Femicides in 2023: Global estimates of intimate partner/family member femicides
Sub-Categories: Sexual and Gender-Based Violence (SGBV)
Region: No Region
Year: 2024
Citation: UN Women. 2024, November. Femicides in 2023: Global estimates of intimate partner/family member femicides. UN Women, 2024. https://www.unwomen.org/sites/default/files/2024-11/femicides-in-2023-global-estimates-of-intimate-partner-family-member-femicides-en.pdf
Executive Summary
The research brief this year marks a pivotal anniversary — 25 years since the adoption of United Nations General Assembly Resolution 54/134, which established 25 November as the International Day for the Elimination of Violence Against Women. This day commemorates the brutal assassination of the Mirabal sisters in the Dominican Republic on 25 November 1960, whose activism and sacrifice galvanized global attention towards efforts to end violence inflicted upon women and girls due to their gender.
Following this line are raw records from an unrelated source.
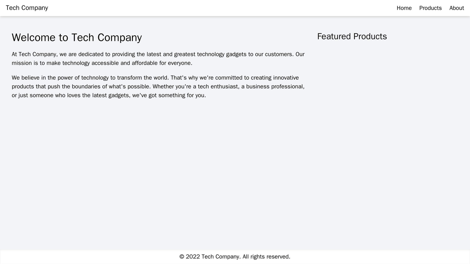Click the word About in the nav

click(x=457, y=7)
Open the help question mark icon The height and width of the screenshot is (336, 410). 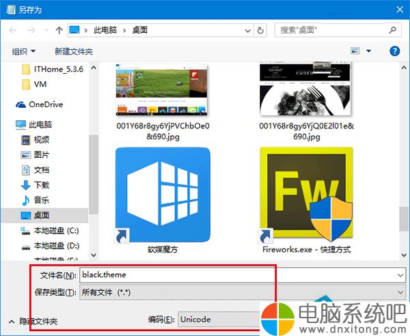[x=394, y=51]
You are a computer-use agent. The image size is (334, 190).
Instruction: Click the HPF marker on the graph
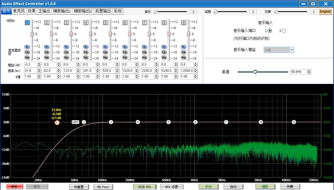click(x=76, y=122)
More than two decades later, and despite the efforts of women’s rights movements to demand justice and accountability, as well as some notable progress in preventing and responding to violence against women and girls, significant challenges persist in fully addressing the issue. We are alarmed that the number of killings by family members and intimate partners – the most common manifestation of femicide – remains at staggering levels globally. Some 51,100 women and girls were killed at home by people closely related to them in 2023, accounting for 60 per cent of all female homicides. In too many cases, victims of femicide had previously reported violence and their killings could have been prevented.
This research brief also reveals a highly worrying trend indicating that attention to the problem of femicide may have waned in the wake of the COVID-19 pandemic. Since 2020, the number of countries reporting or publishing data on the killing of women by intimate partners or other family members has decreased by 50 per cent. Yet, more and better data are needed for a deeper understanding of the issue and its magnitude, and in order to develop and implement more effective prevention and response strategies. The UNODC-UN Women Statistical framework for measuring gender-related killings provides detailed guidance for producing comprehensive data on femicide.